I imagine major league hitters slipping spinal discs as they powerfully swing, lunge, hack and miss my new best friend. I pump myself up with positive thoughts: The Indians need pitching. ... If 60 is the new 50, then my 56 is the new 46, the same age as Phil Niekro when he was still baffling hitters with his dancing, capricious masterpiece. Every pitch I throw sharpens my mind's eye. I envision a Disney movie, with George Clooney as me, recounting my quixotic quest to make the major leagues at 56.
After a game's worth of practice, I head to the mailbox. There, the postal service lets me know it can also throw a pretty good pitch. It's a fat box of bill after bill. Suddenly my stomach hurts with truths much more painful than the loss of my job: a past that wants to get paid and a future with not much time left for whimsy. I'm instantly stricken with rational thoughts.
"Who am I kidding?" I ask myself, as the Indians, Disney, George Clooney and my dignity fade to oblivion. I need to man up, get my mind right and set my sights to more attainable goals.
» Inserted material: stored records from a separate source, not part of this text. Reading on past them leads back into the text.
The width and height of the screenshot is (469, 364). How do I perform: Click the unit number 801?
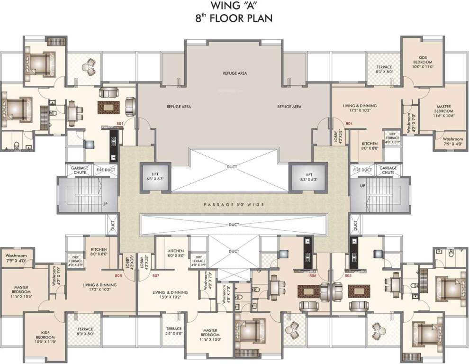(119, 124)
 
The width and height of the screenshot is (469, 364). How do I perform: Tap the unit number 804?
(349, 124)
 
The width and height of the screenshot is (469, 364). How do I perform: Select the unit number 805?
(348, 275)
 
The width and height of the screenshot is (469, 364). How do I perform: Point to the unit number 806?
(312, 275)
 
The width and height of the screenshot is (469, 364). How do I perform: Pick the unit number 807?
(155, 275)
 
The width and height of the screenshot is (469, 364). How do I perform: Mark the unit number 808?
(118, 275)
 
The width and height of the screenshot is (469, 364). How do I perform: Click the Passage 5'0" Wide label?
(234, 204)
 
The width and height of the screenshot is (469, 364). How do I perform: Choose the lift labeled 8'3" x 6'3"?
(308, 177)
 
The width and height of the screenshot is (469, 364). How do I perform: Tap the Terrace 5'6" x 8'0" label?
(173, 331)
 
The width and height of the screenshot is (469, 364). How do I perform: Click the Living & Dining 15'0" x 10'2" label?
(170, 295)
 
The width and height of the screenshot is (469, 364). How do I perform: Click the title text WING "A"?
(234, 7)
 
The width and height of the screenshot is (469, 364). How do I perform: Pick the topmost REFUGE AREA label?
(235, 73)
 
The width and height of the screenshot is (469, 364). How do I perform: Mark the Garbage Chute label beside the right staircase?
(388, 170)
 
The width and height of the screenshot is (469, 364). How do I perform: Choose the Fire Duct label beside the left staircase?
(106, 170)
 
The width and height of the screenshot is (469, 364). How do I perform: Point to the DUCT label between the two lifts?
(232, 167)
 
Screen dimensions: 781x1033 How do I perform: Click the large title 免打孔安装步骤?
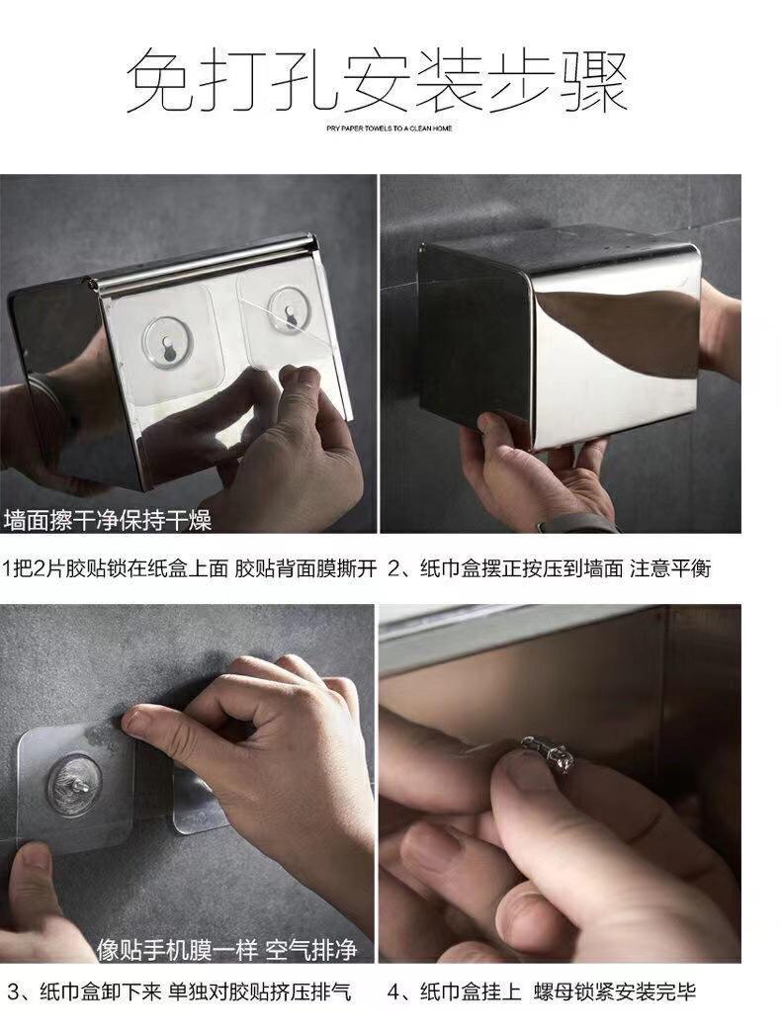pos(377,80)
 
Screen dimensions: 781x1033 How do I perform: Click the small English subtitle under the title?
pos(390,129)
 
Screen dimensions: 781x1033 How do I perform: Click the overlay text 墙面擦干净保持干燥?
pos(108,520)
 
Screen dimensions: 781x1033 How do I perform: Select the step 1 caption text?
pos(190,567)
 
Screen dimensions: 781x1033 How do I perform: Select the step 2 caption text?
pos(550,567)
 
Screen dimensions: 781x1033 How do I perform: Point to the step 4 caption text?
pos(542,991)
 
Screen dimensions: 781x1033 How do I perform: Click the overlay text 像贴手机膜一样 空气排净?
pos(226,949)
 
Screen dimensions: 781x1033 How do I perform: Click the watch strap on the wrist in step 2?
pos(574,524)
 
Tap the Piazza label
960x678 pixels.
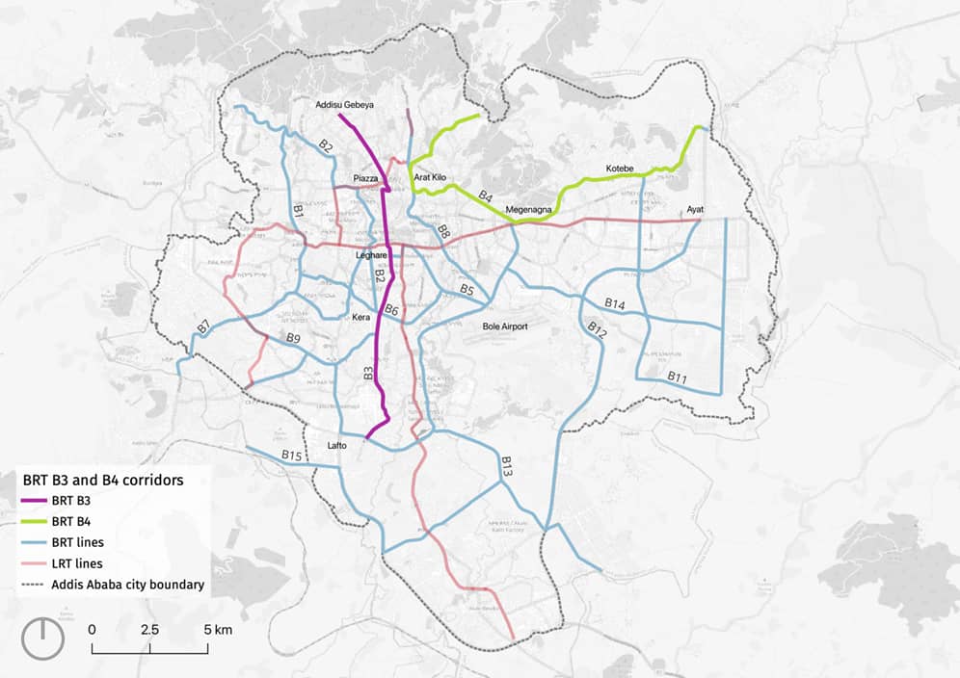(x=365, y=179)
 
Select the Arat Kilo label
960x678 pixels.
(x=429, y=178)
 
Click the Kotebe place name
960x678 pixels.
(x=620, y=169)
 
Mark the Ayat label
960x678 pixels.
(x=696, y=209)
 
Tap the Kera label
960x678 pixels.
(x=361, y=317)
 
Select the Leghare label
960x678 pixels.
(x=371, y=255)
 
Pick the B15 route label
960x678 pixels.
(x=292, y=454)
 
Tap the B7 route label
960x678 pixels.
(x=203, y=326)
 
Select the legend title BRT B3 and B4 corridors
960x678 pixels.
(x=103, y=478)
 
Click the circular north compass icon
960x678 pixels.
(x=42, y=639)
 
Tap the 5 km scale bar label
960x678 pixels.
(x=218, y=629)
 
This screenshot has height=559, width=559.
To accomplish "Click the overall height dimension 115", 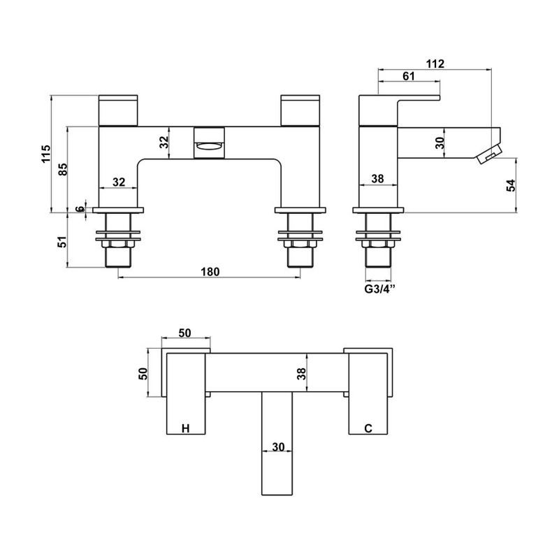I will coord(45,154).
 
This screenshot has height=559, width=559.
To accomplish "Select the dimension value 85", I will coord(62,168).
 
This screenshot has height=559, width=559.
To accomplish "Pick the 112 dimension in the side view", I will coord(435,64).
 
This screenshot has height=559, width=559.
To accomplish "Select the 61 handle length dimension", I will coord(409,76).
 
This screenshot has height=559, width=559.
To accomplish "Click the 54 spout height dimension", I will coord(510,185).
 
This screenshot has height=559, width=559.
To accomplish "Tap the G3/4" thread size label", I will coord(379,289).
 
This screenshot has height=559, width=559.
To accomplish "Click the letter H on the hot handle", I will coord(185,428).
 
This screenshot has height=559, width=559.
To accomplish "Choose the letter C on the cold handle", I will coord(367,428).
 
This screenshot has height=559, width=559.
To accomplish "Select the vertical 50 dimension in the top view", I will coord(143,373).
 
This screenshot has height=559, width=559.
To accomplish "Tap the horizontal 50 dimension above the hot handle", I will coord(185,333).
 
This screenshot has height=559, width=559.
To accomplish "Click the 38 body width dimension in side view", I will coord(378,179).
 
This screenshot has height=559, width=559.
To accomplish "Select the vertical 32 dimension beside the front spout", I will coord(163,143).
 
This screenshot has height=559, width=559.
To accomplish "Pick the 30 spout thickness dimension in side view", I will coord(440,143).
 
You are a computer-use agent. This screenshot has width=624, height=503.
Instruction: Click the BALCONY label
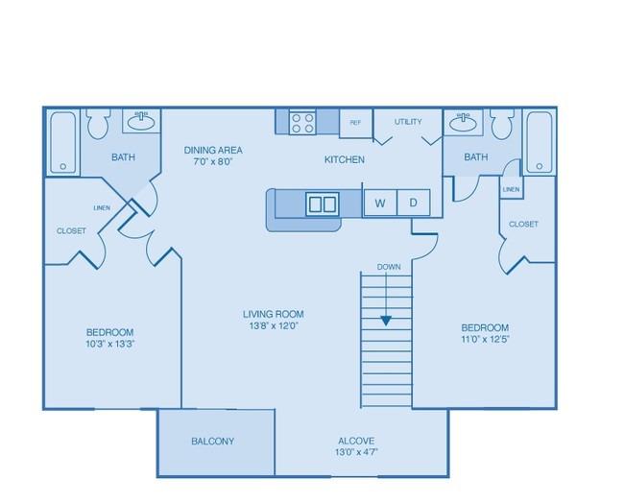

But what? What is there left for a me generation disciple when nobody cares about the "me" anymore?
Country music singer immediately panics into my mind. I still have my guitar!
STOP! Take a deep breath and think. You're a survivor. Dismiss the panic and loss of job and identity. Accept that even though life doesn't always turn out like a fairy tale, it doesn't make it a failure. Appreciate what you already have: a beautiful wife and two children who don't care if you are a professional athlete, a star country singer — or a suddenly old and unemployed construction worker.
My balance and sanity return. I finally admit that getting older isn't the most awful sin. The loss of hope and fancy is.
My future years will probably not include climbing Mount Everest, swimming the English Channel or even learning to throw a decent knuckleball. But that's OK. Because no matter where life takes me, I can bring my fantasies. That's a big gift from me to my sanity. I can forever believe in them and find solace in them — even if they are the dead mice in the loose pockets of a long-gone youth.